All COCARIVE member farms have the Protected Geographical Indication (PGI) certificate. On top of that, they are all certified by the Brazilian Specialty Coffee Association (BSCA). This certificate is a guarantee from BSCA that every aspect of labor at the farm is legal. It also guarantees the implementation of environmentally friendly practices on the farm during all steps of the coffee production process.
Just under 40% of all coffee in the world is produced in Brazil - around 3.7 million metric tons annually. With so much coffee produced, it’s no wonder that the country produces a wide range of qualities. Brazil produces everything from natural Robusta, to the neutral and mild Santos screen 17/18, to the distinctive Rio Minas 17/18. In recent years, Brazilian producers have also begun investing more heavily in specialty coffee production. Through our in-country partners in Brazil, including our sister company, we are able to provide a wide range of Brazilian coffees to our clients: from macrolot to microlot.
Today, the most prolific coffee growing regions of Brazil are Espirito Santo, São Paulo, Minas Gerais, and Bahia.

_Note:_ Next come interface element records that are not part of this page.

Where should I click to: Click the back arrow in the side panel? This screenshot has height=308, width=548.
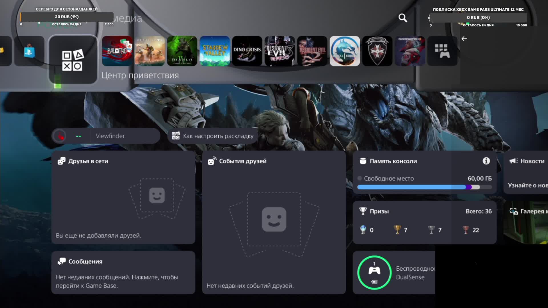click(x=464, y=39)
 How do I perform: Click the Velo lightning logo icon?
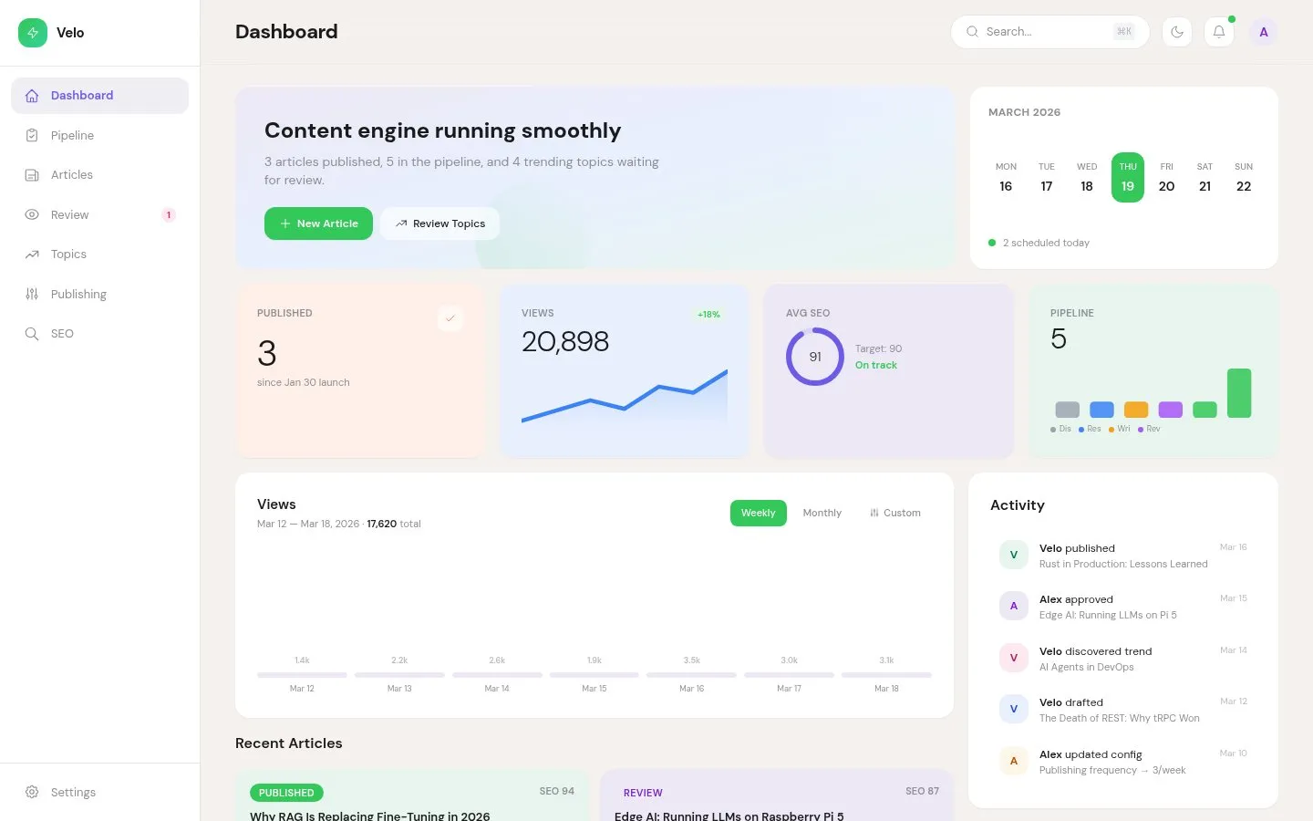(33, 33)
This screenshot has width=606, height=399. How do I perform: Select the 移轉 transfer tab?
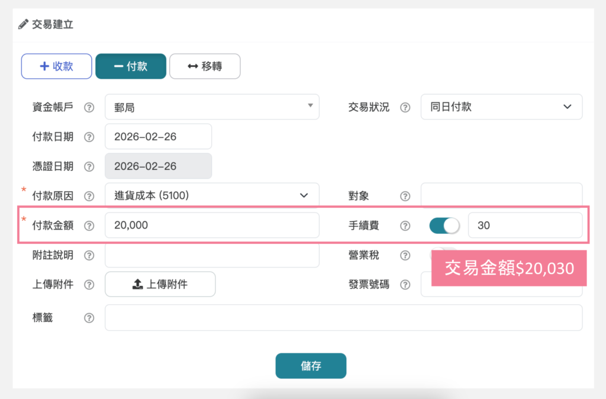[205, 66]
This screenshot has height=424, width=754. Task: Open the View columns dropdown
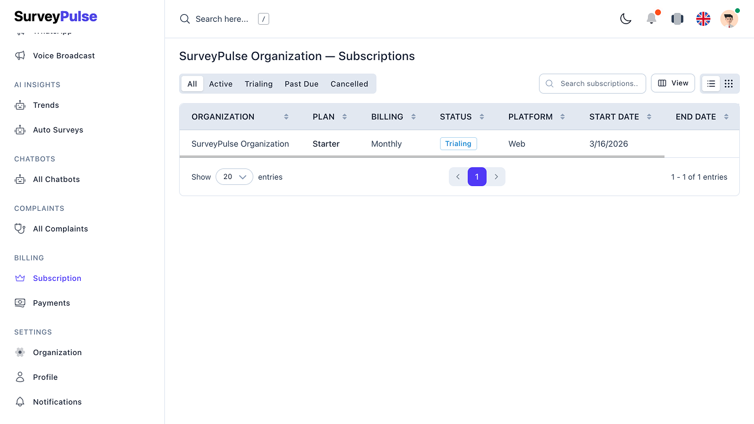(x=673, y=83)
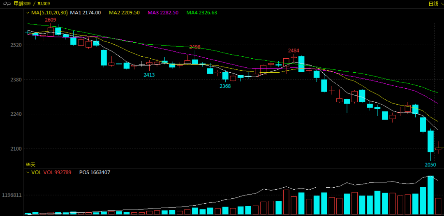Click the green MA4 2326.63 label
Screen dimensions: 444x216
coord(201,13)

Most Brazilian coffee is grown on large farms that are built and equipped for maximizing production output through mechanical harvesting and processing. The relatively flat landscape across many of Brazil’s coffee regions combined with high minimum wages has led most farms to opt for this type of mechanical harvesting over selective hand-picking.
In the past, mechanization meant that strip-picking was the norm; however, today’s mechanical harvesters are increasingly sensitive, meaning that farms can harvest only fully ripe cherries at each pass, which is good news for specialty-oriented producers.
In many cases and on less level sections of farms, a mixed form of ‘manual mechanized’ harvesting may be used, where ripe coffee is picked using a derriçadeira – a sort of mechanized rake that uses vibration to harvest ripe cherry. A tarp is spanned between coffee trees to capture the cherry as it falls.
With the aid of these newer, more selective technologies, there’s a growing number of farms who are increasingly concerned with – and able to deliver - cup quality.